Las normas dietéticas son igualmente complejas, pero gran parte de los judíos no las cumplen más que en las grandes fiestas. Los judíos sólo pueden tomar alimentos kasher, es decir, alimentos adecuados. A saber, carne de animales que rumian y tienen la pezuña hendida -se excluye el cerdo y también se excluye la sangre de cualquier animal-, algunos mariscos también están proscritos y los observantes también cumpien'con otros muchos preceptos increíblemente nimios. En Madrid hay una carnicería judías especializada en expedir la carne adecuada; no existen todavía, como en otros países, restaurantes y supermercados kasher, pero, en ocasiones, se puede comer en la sinagoga según las normas. En cuanto al vino, que según las reglas bíblicas debe ser bendecido desde las cepas, se ha llegado a un acuerdo con la empresa Valdepeñas, y una vez al año acude el rabino a las bodegas para bendecir una remesa especialmente destinada al uso de judíos.
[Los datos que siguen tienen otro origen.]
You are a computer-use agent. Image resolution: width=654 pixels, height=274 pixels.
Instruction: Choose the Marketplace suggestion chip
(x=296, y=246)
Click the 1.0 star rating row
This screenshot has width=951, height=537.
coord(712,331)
Dos judíos, tres opiniones
No todos los judíos tienen en cuenta estos preceptos. Cada uno vive el judaísmo de una forma muy libre, «dos judíos, tres opiniones», dice el refrán. Para unos, los no religiosos, son costumbres folklóricas que viven por tradición, como viven el ritual de las fiestas de Pascua o como ponen en Navidad las estrellas de David. Para los judíos progresistas, son costumbres poéticas y familiares que los niños deben conocer y vivir, sin referencias a la trascendencia. Así, muchos consideran al ritual de la Pascua como una especie de psicodrama familiar en el que padres e hijos leen determinados pasajes bíblicos y representan escenas y papeles prefijados.
La familia es matriarcal y la madre es la transmisora del judaísmo a su hijo. Y para poder bautizar a un recién nacido su madre debe ser judía, hecho que exige en la práctica la conversión de la mujer no judía que se case con un judío religioso. Los matrimonios mixtos son extraños, al menos en España. «Yo no soy religiosa, pero sólo me casaría con un judío», asegura Ruth Aizenman, médica nefróloga. «Es muy difícil compartir en la familia tantas pequeñas cosas, tantos ritos vitales, si uno de los dos no se siente identificado», explica Elena Romero, licenciada en Semíticas y convertida al judaísmo en razón de su matrimonio.
Por el contrario, es poco frecuente que un hombre adulto se convierta al judaísmo por razones amorosas, sobre todo teniendo en cuenta que es necesario someterse a la circuncisión para ingresar. «Los matrimonios mixtos generalmente implican una pérdida de identidad para el judío, porque o bien se aleja de la comunidad o bien termina basculando hacia las vivencias del otro cónyuge», dice Samuel Toledano.
El divorcio está admitido, pero se desaconseja si no hay razones graves. «No, el divorcio judío no es un repudio de la mujer, como se hacía en nuestra historia primitiva. Entonces la mujer tenía cierta inferioridad respecto al hombre, como ocurría en el resto de las culturas circundantes. Pero ya en la Edad Media los judíos españoles reformamos ciertas normas, y en las leyes de Castilla se equipara a la mujer dentro del matrimonio», dice, Samuel Toledano.